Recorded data
★ ★ ★ ★ ★ ★ ★

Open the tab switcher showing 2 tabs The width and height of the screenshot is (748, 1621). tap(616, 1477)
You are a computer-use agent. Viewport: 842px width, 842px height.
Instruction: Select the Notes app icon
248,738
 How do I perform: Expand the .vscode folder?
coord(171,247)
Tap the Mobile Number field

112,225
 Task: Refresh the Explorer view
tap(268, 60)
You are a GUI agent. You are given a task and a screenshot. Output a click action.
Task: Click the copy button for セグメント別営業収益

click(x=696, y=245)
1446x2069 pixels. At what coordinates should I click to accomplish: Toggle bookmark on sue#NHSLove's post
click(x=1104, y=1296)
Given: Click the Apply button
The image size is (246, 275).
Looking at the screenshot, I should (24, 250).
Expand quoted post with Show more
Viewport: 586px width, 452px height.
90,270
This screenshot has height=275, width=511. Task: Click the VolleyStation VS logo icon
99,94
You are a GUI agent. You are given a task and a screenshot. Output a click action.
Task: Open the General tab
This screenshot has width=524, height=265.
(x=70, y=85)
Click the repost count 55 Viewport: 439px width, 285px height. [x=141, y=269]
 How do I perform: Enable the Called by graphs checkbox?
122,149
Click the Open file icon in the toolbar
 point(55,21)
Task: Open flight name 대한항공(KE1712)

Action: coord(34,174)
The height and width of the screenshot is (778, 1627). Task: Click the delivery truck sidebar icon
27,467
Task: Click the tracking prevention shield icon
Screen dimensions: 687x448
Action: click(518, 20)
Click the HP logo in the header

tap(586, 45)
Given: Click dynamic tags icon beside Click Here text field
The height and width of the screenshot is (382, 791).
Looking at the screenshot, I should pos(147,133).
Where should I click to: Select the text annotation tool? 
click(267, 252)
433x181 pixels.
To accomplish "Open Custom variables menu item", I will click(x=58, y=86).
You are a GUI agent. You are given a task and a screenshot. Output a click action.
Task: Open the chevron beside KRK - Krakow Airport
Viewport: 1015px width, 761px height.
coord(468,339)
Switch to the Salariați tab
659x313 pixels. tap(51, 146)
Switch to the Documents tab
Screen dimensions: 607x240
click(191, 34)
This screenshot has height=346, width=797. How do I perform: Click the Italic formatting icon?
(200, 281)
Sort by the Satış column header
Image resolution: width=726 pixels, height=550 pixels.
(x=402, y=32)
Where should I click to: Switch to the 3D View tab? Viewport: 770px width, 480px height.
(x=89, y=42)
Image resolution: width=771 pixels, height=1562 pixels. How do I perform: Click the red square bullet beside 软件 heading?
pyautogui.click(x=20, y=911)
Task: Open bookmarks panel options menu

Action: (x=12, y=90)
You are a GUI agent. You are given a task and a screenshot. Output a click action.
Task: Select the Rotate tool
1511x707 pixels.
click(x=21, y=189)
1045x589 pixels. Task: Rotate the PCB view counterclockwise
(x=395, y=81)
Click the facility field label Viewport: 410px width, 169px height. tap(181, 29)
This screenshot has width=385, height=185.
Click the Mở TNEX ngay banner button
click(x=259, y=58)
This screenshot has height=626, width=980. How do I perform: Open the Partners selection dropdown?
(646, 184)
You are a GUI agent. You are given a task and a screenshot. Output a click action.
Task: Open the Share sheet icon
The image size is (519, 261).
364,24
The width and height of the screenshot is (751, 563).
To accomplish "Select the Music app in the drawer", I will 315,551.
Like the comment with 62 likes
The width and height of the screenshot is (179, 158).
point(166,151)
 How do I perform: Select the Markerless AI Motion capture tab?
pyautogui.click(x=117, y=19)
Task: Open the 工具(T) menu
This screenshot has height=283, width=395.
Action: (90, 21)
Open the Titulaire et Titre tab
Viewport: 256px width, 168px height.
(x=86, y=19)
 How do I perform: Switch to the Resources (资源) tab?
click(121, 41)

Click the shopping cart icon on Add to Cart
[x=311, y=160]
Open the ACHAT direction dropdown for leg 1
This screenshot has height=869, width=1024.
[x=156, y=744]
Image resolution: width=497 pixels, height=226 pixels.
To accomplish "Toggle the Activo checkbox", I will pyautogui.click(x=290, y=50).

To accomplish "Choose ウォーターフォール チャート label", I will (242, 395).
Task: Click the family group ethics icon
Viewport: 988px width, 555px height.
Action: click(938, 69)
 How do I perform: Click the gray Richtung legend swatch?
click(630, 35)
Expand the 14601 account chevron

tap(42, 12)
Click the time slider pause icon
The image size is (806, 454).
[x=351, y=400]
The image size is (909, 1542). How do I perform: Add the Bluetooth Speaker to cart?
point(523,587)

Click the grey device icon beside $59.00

★ ★ ★ ★ ★ ★ ★

=== What this task involves ===
Recopy all the entries faithfully, leaving none out.

=== Solved problem ===
Open the tab switcher showing 2 tabs The width and height of the screenshot is (748, 1621). tap(616, 1477)
You are a computer-use agent. Viewport: 842px width, 842px height.
Instruction: Select the Notes app icon
248,738
 How do I perform: Expand the .vscode folder?
coord(171,247)
Tap the Mobile Number field

112,225
 Task: Refresh the Explorer view
tap(268, 60)
You are a GUI agent. You are given a task and a screenshot. Output a click action.
Task: Click the copy button for セグメント別営業収益

click(x=696, y=245)
1446x2069 pixels. At what coordinates should I click to accomplish: Toggle bookmark on sue#NHSLove's post
click(x=1104, y=1296)
Given: Click the Apply button
The image size is (246, 275).
Looking at the screenshot, I should (24, 250).
Expand quoted post with Show more
Viewport: 586px width, 452px height.
90,270
This screenshot has height=275, width=511. Task: Click the VolleyStation VS logo icon
99,94
You are a GUI agent. You are given a task and a screenshot. Output a click action.
Task: Open the General tab
This screenshot has width=524, height=265.
(x=70, y=85)
Click the repost count 55 Viewport: 439px width, 285px height. [x=141, y=269]
 How do I perform: Enable the Called by graphs checkbox?
122,149
Click the Open file icon in the toolbar
 point(55,21)
Task: Open flight name 대한항공(KE1712)

Action: coord(34,174)
The height and width of the screenshot is (778, 1627). Task: Click the delivery truck sidebar icon
27,467
Task: Click the tracking prevention shield icon
Screen dimensions: 687x448
Action: click(518, 20)
Click the HP logo in the header

tap(586, 45)
Given: Click dynamic tags icon beside Click Here text field
The height and width of the screenshot is (382, 791).
Looking at the screenshot, I should pos(147,133).
Where should I click to: Select the text annotation tool? 
click(267, 252)
433x181 pixels.
To accomplish "Open Custom variables menu item", I will click(x=58, y=86).
You are a GUI agent. You are given a task and a screenshot. Output a click action.
Task: Open the chevron beside KRK - Krakow Airport
Viewport: 1015px width, 761px height.
coord(468,339)
Switch to the Salariați tab
659x313 pixels. tap(51, 146)
Switch to the Documents tab
Screen dimensions: 607x240
click(191, 34)
This screenshot has height=346, width=797. How do I perform: Click the Italic formatting icon?
(200, 281)
Sort by the Satış column header
Image resolution: width=726 pixels, height=550 pixels.
(x=402, y=32)
Where should I click to: Switch to the 3D View tab? Viewport: 770px width, 480px height.
(x=89, y=42)
Image resolution: width=771 pixels, height=1562 pixels. How do I perform: Click the red square bullet beside 软件 heading?
pyautogui.click(x=20, y=911)
Task: Open bookmarks panel options menu

Action: (x=12, y=90)
You are a GUI agent. You are given a task and a screenshot. Output a click action.
Task: Select the Rotate tool
1511x707 pixels.
click(x=21, y=189)
1045x589 pixels. Task: Rotate the PCB view counterclockwise
(x=395, y=81)
Click the facility field label Viewport: 410px width, 169px height. tap(181, 29)
This screenshot has width=385, height=185.
Click the Mở TNEX ngay banner button
click(x=259, y=58)
This screenshot has height=626, width=980. How do I perform: Open the Partners selection dropdown?
(646, 184)
You are a GUI agent. You are given a task and a screenshot. Output a click action.
Task: Open the Share sheet icon
The image size is (519, 261).
364,24
The width and height of the screenshot is (751, 563).
To accomplish "Select the Music app in the drawer", I will 315,551.
Like the comment with 62 likes
The width and height of the screenshot is (179, 158).
point(166,151)
 How do I perform: Select the Markerless AI Motion capture tab?
pyautogui.click(x=117, y=19)
Task: Open the 工具(T) menu
This screenshot has height=283, width=395.
Action: (90, 21)
Open the Titulaire et Titre tab
Viewport: 256px width, 168px height.
(x=86, y=19)
 How do I perform: Switch to the Resources (资源) tab?
click(121, 41)

Click the shopping cart icon on Add to Cart
[x=311, y=160]
Open the ACHAT direction dropdown for leg 1
This screenshot has height=869, width=1024.
[x=156, y=744]
Image resolution: width=497 pixels, height=226 pixels.
To accomplish "Toggle the Activo checkbox", I will pyautogui.click(x=290, y=50).

To accomplish "Choose ウォーターフォール チャート label", I will (242, 395).
Task: Click the family group ethics icon
Viewport: 988px width, 555px height.
Action: click(938, 69)
 How do I perform: Click the gray Richtung legend swatch?
click(630, 35)
Expand the 14601 account chevron

tap(42, 12)
Click the time slider pause icon
The image size is (806, 454).
[x=351, y=400]
The image size is (909, 1542). How do I perform: Add the Bluetooth Speaker to cart?
point(523,587)

Click the grey device icon beside $59.00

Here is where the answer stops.